Start of Records to use
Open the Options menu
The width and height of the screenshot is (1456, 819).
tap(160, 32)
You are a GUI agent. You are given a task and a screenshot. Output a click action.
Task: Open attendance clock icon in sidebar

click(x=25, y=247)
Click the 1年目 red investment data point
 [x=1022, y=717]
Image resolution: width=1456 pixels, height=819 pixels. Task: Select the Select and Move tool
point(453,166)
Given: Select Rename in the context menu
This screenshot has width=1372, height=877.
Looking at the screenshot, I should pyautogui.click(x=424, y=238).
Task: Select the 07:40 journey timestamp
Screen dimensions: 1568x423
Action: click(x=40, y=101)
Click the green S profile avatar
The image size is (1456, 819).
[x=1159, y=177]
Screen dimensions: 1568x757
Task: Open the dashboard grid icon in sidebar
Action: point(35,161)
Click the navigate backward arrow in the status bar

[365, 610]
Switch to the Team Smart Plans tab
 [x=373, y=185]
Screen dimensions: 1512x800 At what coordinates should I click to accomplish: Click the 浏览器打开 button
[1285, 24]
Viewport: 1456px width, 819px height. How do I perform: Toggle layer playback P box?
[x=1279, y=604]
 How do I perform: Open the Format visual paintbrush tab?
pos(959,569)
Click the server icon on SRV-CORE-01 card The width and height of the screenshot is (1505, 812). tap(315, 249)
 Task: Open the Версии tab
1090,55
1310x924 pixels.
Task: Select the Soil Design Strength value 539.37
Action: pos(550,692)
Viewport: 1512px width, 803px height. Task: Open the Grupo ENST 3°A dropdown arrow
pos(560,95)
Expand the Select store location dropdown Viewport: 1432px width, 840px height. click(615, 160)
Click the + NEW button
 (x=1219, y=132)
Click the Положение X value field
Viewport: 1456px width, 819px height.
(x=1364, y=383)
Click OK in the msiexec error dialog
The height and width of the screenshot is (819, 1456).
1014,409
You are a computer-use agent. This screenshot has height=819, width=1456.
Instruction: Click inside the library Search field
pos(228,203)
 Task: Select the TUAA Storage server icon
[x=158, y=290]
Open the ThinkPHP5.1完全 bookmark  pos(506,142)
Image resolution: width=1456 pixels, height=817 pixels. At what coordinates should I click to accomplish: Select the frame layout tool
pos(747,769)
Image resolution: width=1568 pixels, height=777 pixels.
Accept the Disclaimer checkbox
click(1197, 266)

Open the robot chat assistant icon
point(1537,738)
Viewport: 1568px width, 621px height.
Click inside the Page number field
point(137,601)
End of Records to use
> Task statement: Extract every entry above as it appears.

> Expected answer:
Open the Options menu
The width and height of the screenshot is (1456, 819).
tap(160, 32)
You are a GUI agent. You are given a task and a screenshot. Output a click action.
Task: Open attendance clock icon in sidebar

click(x=25, y=247)
Click the 1年目 red investment data point
 [x=1022, y=717]
Image resolution: width=1456 pixels, height=819 pixels. Task: Select the Select and Move tool
point(453,166)
Given: Select Rename in the context menu
This screenshot has width=1372, height=877.
Looking at the screenshot, I should pyautogui.click(x=424, y=238).
Task: Select the 07:40 journey timestamp
Screen dimensions: 1568x423
Action: click(x=40, y=101)
Click the green S profile avatar
The image size is (1456, 819).
[x=1159, y=177]
Screen dimensions: 1568x757
Task: Open the dashboard grid icon in sidebar
Action: point(35,161)
Click the navigate backward arrow in the status bar

[365, 610]
Switch to the Team Smart Plans tab
 [x=373, y=185]
Screen dimensions: 1512x800 At what coordinates should I click to accomplish: Click the 浏览器打开 button
[1285, 24]
Viewport: 1456px width, 819px height. How do I perform: Toggle layer playback P box?
[x=1279, y=604]
 How do I perform: Open the Format visual paintbrush tab?
pos(959,569)
Click the server icon on SRV-CORE-01 card The width and height of the screenshot is (1505, 812). tap(315, 249)
 Task: Open the Версии tab
1090,55
1310x924 pixels.
Task: Select the Soil Design Strength value 539.37
Action: pos(550,692)
Viewport: 1512px width, 803px height. Task: Open the Grupo ENST 3°A dropdown arrow
pos(560,95)
Expand the Select store location dropdown Viewport: 1432px width, 840px height. click(615, 160)
Click the + NEW button
 (x=1219, y=132)
Click the Положение X value field
Viewport: 1456px width, 819px height.
(x=1364, y=383)
Click OK in the msiexec error dialog
The height and width of the screenshot is (819, 1456).
1014,409
You are a computer-use agent. This screenshot has height=819, width=1456.
Instruction: Click inside the library Search field
pos(228,203)
 Task: Select the TUAA Storage server icon
[x=158, y=290]
Open the ThinkPHP5.1完全 bookmark  pos(506,142)
Image resolution: width=1456 pixels, height=817 pixels. At what coordinates should I click to accomplish: Select the frame layout tool
pos(747,769)
Image resolution: width=1568 pixels, height=777 pixels.
Accept the Disclaimer checkbox
click(1197, 266)

Open the robot chat assistant icon
point(1537,738)
Viewport: 1568px width, 621px height.
Click inside the Page number field
point(137,601)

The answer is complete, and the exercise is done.